Employees will be permitted to remain in the positions to which they have been allocated in accordance with the classification act of 1923 and receive the compensation attaching to such allocations, although contrary to existing provisions of the civil-service rules, but shall not thereby be given any different status for promotion or transfer than they had acquired under the civil-service rules prior to such allocation.

This order, it will be recalled, was issued in anticipation of the effective application of the classification act of 1923, under which positions in the departmental service at Washington were required to be allocated on the basis of the duties performed, regardless of the civil-service status of the then incumbents. As a result of this fundamental requirement of the act, some employees were allocated “out of status,” i. e., they were found in positions for which they had not properly qualified, or were receiving higher salaries than those to which their civil-service status would normally entitle them, or were performing skilled or classified manual duties although actually possessing only an unskilled laborer or unclassified status. The object of the order was to permit employees who were allocated out of

status to remain, nevertheless, in the positions they were occupying on July 1, 1924, without the necessity of qualifying regularly therefor, and to establish the restriction that such permission did not carry with it an exemption from future tests of fitness in the event of proposed promotion or transfer to different positions. In other words, the order was intended to convert a de facto status into a de jure status with a condition against further promotion or transfer except by passing such tests of fitness as were regularly required for such promotion or transfer.

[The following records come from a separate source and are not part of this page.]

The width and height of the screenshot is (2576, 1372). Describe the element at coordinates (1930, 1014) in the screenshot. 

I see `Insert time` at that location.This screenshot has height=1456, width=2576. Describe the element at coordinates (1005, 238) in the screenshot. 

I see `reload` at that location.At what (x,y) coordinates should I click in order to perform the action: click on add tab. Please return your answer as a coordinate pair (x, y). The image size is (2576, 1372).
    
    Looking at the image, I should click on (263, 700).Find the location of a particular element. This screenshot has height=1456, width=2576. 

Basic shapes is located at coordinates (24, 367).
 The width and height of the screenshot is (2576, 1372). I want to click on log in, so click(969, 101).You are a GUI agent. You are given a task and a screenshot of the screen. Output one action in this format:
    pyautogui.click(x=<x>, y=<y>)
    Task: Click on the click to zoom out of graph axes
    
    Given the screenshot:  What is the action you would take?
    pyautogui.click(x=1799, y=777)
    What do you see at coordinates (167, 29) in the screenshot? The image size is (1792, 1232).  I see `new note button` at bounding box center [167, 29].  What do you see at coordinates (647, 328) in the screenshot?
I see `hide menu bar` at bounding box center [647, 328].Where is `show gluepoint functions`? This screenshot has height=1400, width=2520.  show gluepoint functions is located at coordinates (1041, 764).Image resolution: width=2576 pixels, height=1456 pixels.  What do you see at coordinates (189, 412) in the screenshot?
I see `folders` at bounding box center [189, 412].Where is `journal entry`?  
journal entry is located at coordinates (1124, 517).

According to the Comptroller General, the order likewise gave rise to the result that proposed salary increases of employees who were allocated out of status were restricted to the maximum pay to which such employees would have been entitled had they been allocated in positions corresponding to their civil-service or examination status, unless such employees later regularly qualified for their positions through regular examination. (4 Comp. Gen. 174, 524.) For example, since, under the classification act, "Minor clerical" work is allocated to grade 1 of the clerical, administrative, and fiscal service, carrying a range of pay from $1,140 to $1,500 per annum, a person with a minor clerical examination status was thereby limited to a maximum of $1,500 per annum, although the grade of the position which he was occupying on July 1, 1924, i. e., the evaluation of the duties of such position, might extend, for example, to as much as $1,680 or $1,860 per annum.

It developed, accordingly, that some out-of-status employees who were, under the Executive order of June 19, 1924, entitled to hold their positions, to which positions a certain maximum pay had been attached as a reward for high efficiency, consistently maintained, were unable to reap such reward, even if, on the basis of their service and their work records, they deserved such material recognition. Another phase of the administration of the Executive order of June 19, 1924, that was deserving of attention was that in a certain limited class of cases it worked undue hardship on out-of-status employees who, without any fault or delinquency on their part, did not continue to occupy the same class of positions they were holding on July 1, 1924, either because of their voluntary resignation, separation from the service on reduction of force, or reassignment to a lower class of positions. When such employees were nominated for reinstatement or for promotion back to the class of positions they had been occupying on July 1, 1924, it was necessary for them to qualify regularly, whereas if they had remained continuously in such class of positions, no further examination would ever have been necessary.